The South African motor industry would face increasing challenges to attract foreign investment, a report by PricewaterhouseCoopers’ Global Automotive Group has found.
The South African motor industry would face increasing challenges to attract foreign investment, a report by PricewaterhouseCoopers’ Global Automotive Group has found.
Michael Weidokal, an analyst at Autofacts, a division of the company’s Global Automotive Group told that the automotive industry “needed to take urgent action” if it was to continue its growth as a global source for vehicle components, materials and assembled vehicles.
Weidokal said the industry’s achievements thus far under the Motor Industry Development Programme “had been remarkable”.
“South Africa has established international credibility for its ability to supply products reliably to required-quality levels and at competitive prices,” Weidokal said. “South Africa heads for another record year for automotive exports, but there is serious competition emerging for a share of global automotive investment funding.”

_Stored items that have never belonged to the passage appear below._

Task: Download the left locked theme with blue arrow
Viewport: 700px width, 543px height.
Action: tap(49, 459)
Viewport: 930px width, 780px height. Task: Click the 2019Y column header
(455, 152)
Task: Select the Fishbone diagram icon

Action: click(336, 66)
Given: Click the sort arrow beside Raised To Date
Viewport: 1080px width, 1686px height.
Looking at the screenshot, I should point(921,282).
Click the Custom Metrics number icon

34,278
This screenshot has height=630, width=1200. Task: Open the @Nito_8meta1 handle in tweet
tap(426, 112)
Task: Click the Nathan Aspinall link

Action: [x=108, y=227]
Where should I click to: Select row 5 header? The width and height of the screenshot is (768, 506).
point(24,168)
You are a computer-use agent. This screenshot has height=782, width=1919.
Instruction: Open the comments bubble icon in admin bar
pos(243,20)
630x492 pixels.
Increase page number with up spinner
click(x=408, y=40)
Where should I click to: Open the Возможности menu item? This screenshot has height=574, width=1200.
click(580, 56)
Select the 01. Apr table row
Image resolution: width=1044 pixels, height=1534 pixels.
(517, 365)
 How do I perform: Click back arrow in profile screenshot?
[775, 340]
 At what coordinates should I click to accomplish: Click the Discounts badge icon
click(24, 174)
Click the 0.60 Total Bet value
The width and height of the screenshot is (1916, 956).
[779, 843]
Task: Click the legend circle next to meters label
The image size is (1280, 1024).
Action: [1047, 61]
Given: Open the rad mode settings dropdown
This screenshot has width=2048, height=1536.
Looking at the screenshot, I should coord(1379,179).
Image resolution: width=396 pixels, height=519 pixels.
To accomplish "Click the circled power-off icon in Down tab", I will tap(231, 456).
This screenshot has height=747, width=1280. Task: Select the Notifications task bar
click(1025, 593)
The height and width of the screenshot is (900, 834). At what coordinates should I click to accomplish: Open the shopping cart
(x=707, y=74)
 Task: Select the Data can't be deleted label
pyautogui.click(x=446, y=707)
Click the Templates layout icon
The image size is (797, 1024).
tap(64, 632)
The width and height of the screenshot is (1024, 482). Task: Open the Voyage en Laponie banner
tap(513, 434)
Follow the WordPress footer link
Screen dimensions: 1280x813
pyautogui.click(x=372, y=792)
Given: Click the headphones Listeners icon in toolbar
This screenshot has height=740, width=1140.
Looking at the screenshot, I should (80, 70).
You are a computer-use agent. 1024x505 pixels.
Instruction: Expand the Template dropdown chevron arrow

His comments follow a study by international analysts at Autofacts on the global impact of the developing motor industries in China, Russia, Poland and other emerging nations in Asia, Eastern Europe and Latin America.
The study found that Chinese, East European and Latin American automotive manufactures and component suppliers were all attempting to generate income from export programmes – and this at a time when global motor industry faced overcapacity problems.
The roles of assemblers, who controlled global car brands, and their suppliers, who controlled much of the technology to build new-generation vehicles, were changing drastically, the report said.